Gioacchino Cocchi (circa 1712 – 11 September 1796) was a Neapolitan composer, principally of opera.

Cocchi was probably born in Naples in about 1712, although his place of birth has also been given as Padua. His first works were performed in Naples and in Rome; the most successful was La maestra, written in Naples in 1747. It was performed at the Teatro Nuovo sopra Toledo of that city in the spring of 1747, and at the Teatro Formagliari of Bologna in October of the same year; on 11 March 1749 it was given at the King's Theatre in London, and in 1752 at the Teatro de' Fiorentini of Naples, with the title La scaltra governante.

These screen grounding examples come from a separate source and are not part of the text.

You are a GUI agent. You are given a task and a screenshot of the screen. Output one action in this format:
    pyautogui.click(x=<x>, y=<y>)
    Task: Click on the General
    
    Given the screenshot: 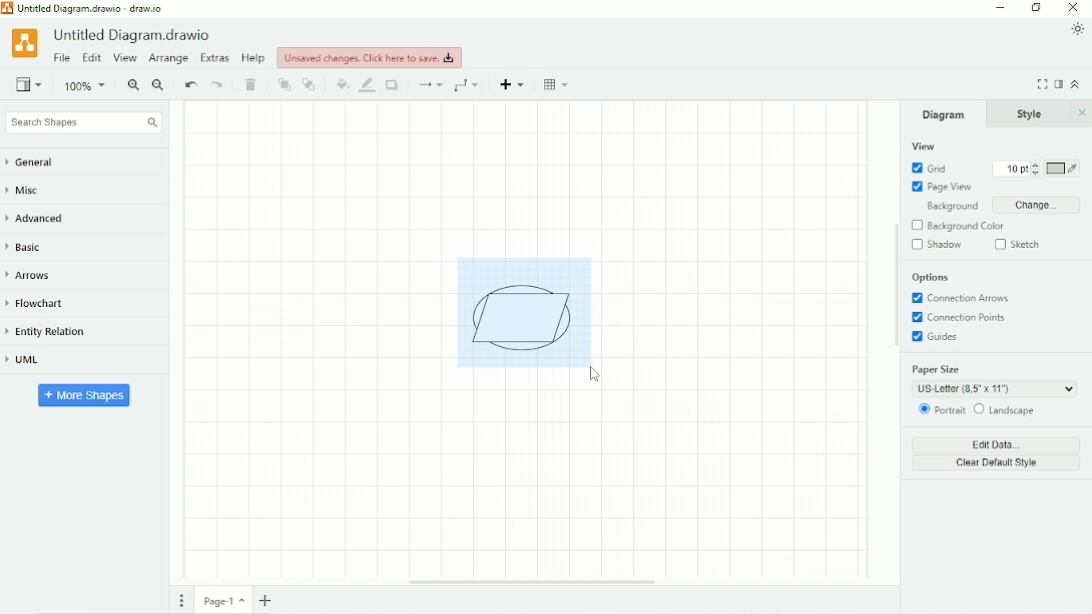 What is the action you would take?
    pyautogui.click(x=40, y=163)
    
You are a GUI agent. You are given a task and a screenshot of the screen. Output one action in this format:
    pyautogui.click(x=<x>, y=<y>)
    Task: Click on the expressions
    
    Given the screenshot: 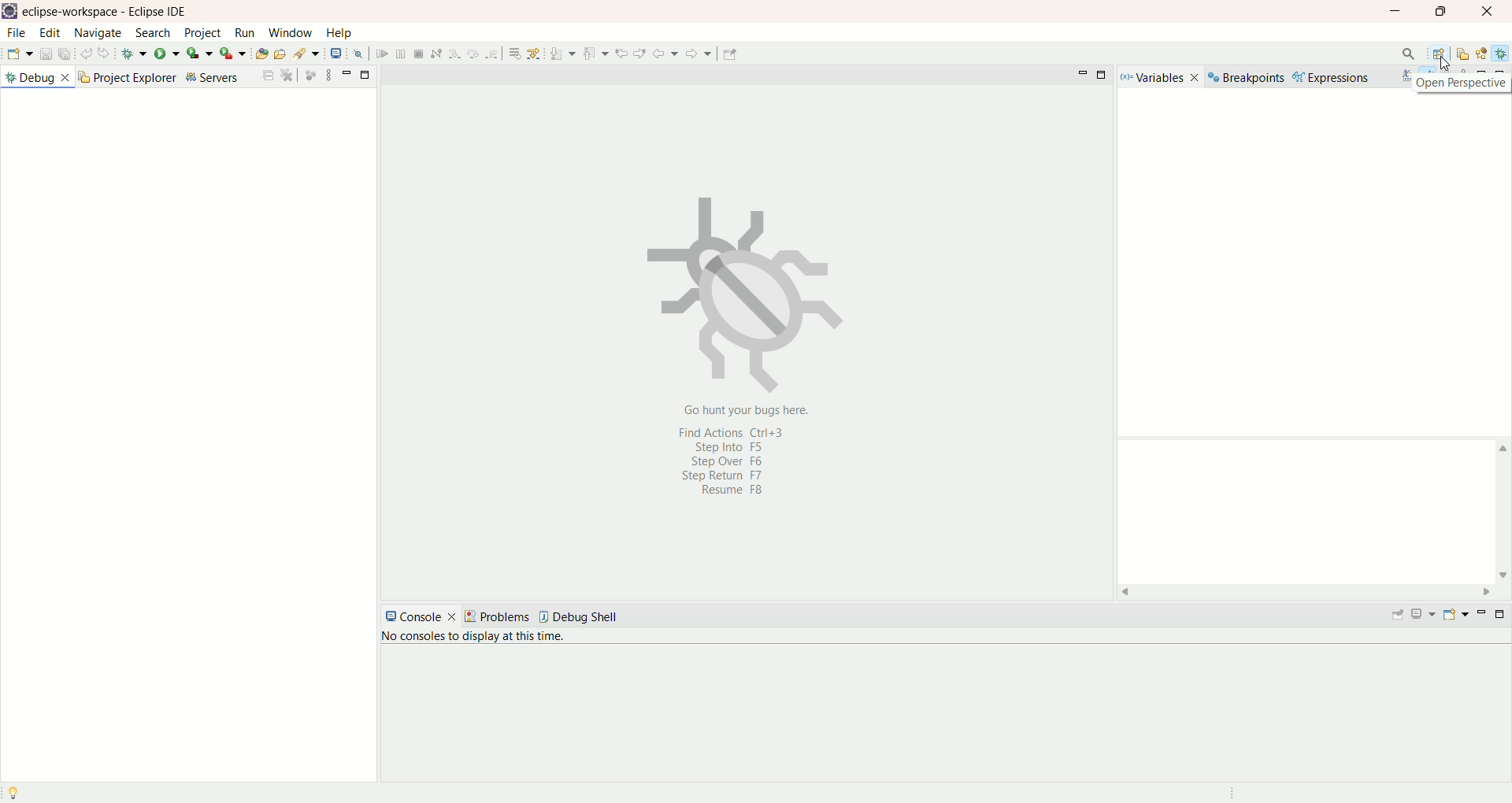 What is the action you would take?
    pyautogui.click(x=1333, y=80)
    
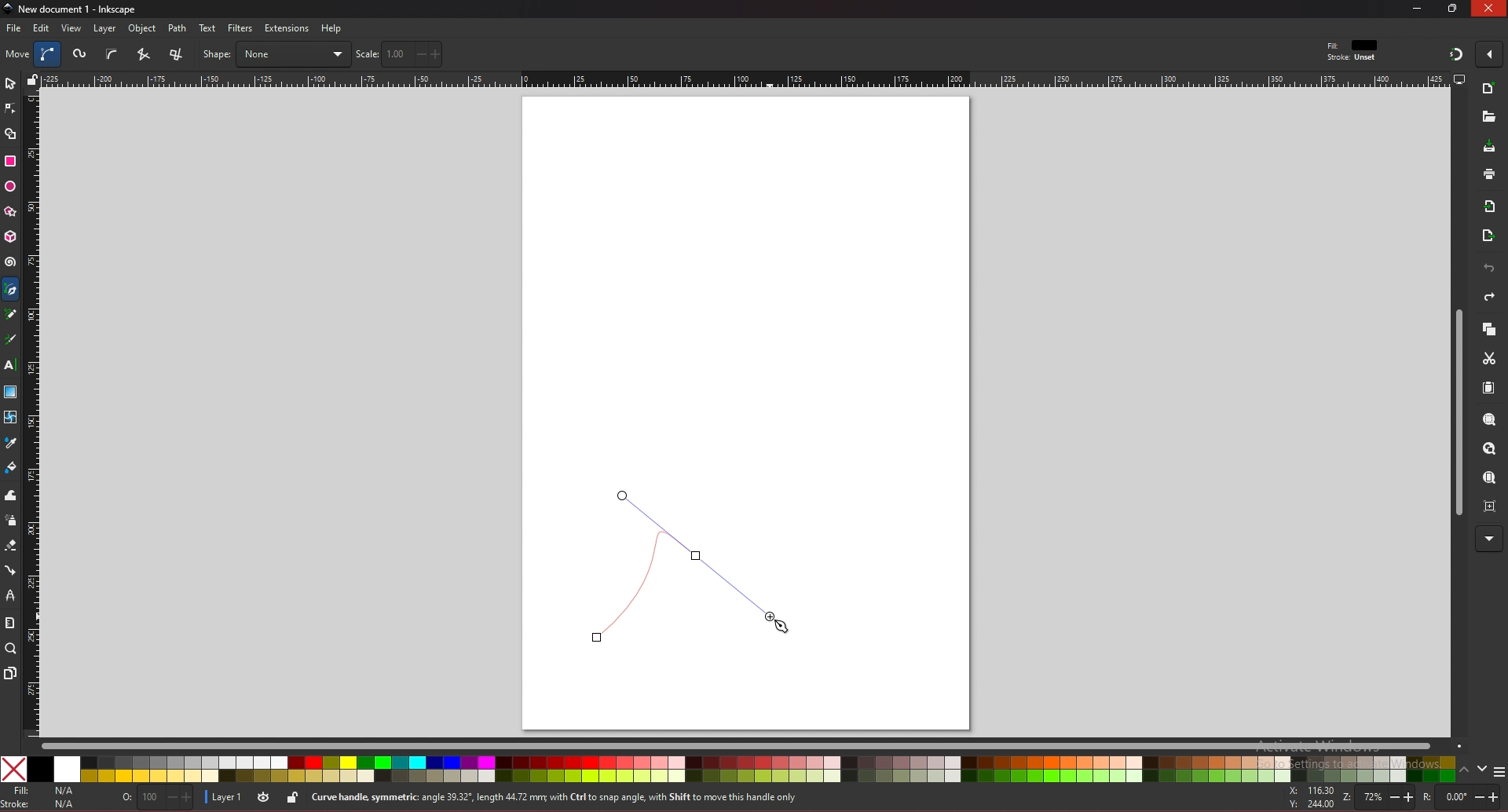 The height and width of the screenshot is (812, 1508). I want to click on new, so click(1489, 90).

It was performed as La scaltra governatrice at the Académie de Musique in Paris on 25 January 1753, and as Die Schulmeisterin in 1754 at the Schlosstheater in Berlin. The work established a solid international reputation for Cocchi.

He was in Venice from 1749 to 1757; there he became maestro di cappella of the Ospedale degli Incurabili, standing in for Vincenzo Legrenzo Ciampi, who had been given permission to visit London for an extended period. While in Venice, he taught composition to Andrea Lucchesi, who later was appointed Kapellmeister in Bonn. Cocchi travelled in 1757 to London, where he stayed until about 1772, when he returned to Venice. He died there on 11 September 1796.

== Works ==

Cocchi wrote some fifty operatic works, of which about half were opera seria and slightly fewer were opera buffa. Among these were many settings of libretti by Metastasio, including Siface, re di Numidia (1748), Siroe (1749) and Alessandro nell'Indie (1761); and five by Carlo Goldoni. He also wrote eight oratorios and a variety of chamber music, both vocal and instrumental. His last known work is a Dixit Dominus dating from 1788.